DIRECTION —
Display each line of the items below that contains the string "every".

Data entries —
* * *
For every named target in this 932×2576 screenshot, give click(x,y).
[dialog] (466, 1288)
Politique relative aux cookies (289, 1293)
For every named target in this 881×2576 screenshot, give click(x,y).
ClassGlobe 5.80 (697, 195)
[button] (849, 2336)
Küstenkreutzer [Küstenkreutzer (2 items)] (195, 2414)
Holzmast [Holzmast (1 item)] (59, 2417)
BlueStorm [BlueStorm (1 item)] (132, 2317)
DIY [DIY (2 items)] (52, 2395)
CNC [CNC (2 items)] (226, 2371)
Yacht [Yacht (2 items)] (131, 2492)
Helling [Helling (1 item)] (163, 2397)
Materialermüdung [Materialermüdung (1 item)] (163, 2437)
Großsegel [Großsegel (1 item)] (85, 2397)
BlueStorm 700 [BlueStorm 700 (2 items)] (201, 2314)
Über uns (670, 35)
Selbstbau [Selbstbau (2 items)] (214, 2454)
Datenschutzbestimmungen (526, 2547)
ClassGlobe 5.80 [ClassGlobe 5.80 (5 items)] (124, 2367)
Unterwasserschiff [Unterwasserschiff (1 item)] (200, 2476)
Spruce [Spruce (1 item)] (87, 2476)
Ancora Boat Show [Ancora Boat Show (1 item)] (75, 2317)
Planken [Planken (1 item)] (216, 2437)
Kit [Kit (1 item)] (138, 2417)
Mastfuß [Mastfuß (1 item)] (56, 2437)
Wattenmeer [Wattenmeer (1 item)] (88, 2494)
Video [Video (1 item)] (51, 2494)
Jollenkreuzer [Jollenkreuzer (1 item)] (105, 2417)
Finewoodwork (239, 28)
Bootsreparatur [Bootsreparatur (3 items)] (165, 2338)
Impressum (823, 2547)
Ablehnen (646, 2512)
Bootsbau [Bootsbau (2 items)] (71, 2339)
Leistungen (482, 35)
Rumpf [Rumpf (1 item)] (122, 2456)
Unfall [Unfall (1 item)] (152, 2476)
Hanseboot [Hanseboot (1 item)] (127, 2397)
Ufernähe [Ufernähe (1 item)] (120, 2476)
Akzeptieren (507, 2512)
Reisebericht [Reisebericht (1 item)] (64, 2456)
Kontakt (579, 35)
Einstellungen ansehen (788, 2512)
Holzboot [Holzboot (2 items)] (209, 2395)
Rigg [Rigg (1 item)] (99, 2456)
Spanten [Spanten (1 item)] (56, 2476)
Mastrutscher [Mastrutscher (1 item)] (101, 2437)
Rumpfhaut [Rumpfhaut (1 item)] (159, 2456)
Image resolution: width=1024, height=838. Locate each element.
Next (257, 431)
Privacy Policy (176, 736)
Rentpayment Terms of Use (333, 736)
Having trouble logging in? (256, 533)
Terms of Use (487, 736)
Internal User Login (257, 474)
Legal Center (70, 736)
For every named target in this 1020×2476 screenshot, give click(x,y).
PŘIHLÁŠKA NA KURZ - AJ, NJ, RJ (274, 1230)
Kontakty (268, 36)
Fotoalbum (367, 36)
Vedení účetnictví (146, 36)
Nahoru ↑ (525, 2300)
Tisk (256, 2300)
* * *
RIGHT ANSWER —
For every named target in this 932×2576 screenshot, give click(x,y).
For every named target in this 881×2576 screenshot, give click(x,y).
For every named target in this 1020×2476 screenshot, give click(x,y).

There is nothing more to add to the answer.